■ **Information**
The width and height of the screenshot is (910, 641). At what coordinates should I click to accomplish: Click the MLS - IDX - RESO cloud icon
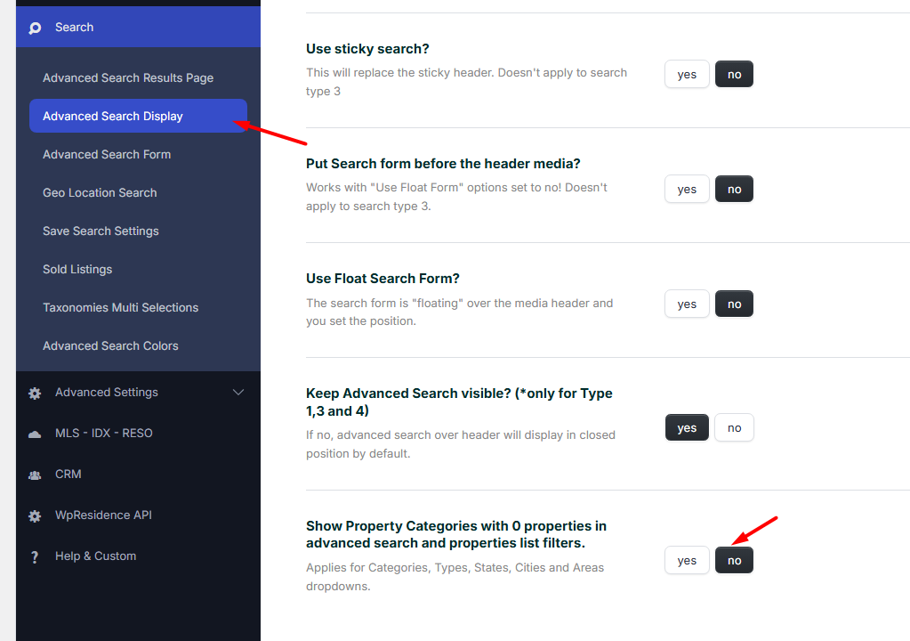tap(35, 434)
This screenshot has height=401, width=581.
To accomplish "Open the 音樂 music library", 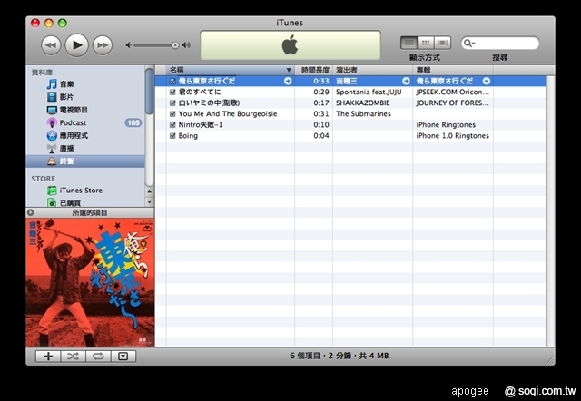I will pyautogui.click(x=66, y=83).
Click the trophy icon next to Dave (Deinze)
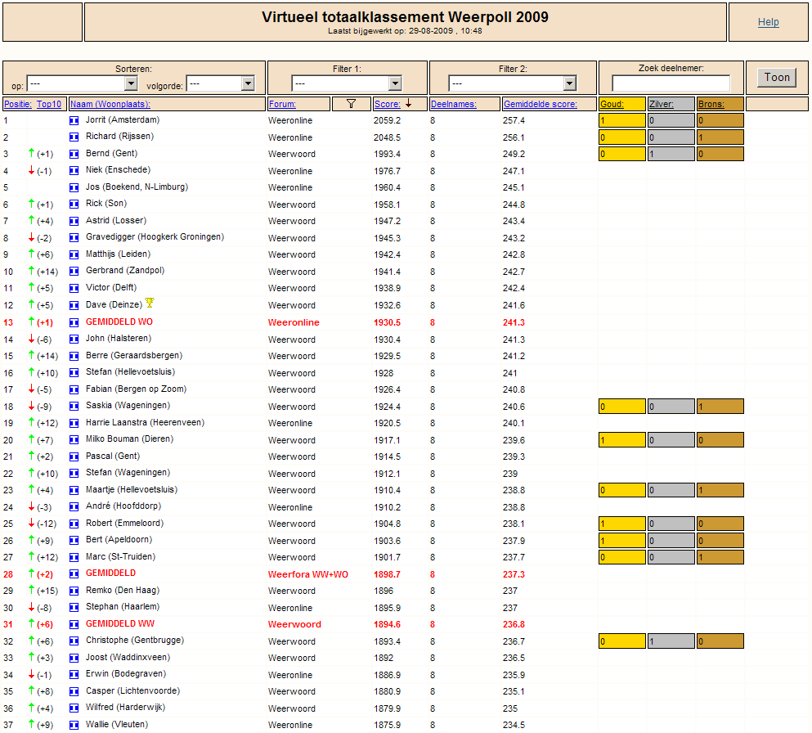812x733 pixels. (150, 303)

■ **Assignment**
Nothing but the lines from the start of the records above through the line with "This screenshot has height=401, width=581." should be retyped, each exactly as written; leave out all pictures.

■ **Reply**
The width and height of the screenshot is (910, 641). At what coordinates should I click to accomplish: Click the MLS - IDX - RESO cloud icon
tap(35, 434)
This screenshot has height=401, width=581.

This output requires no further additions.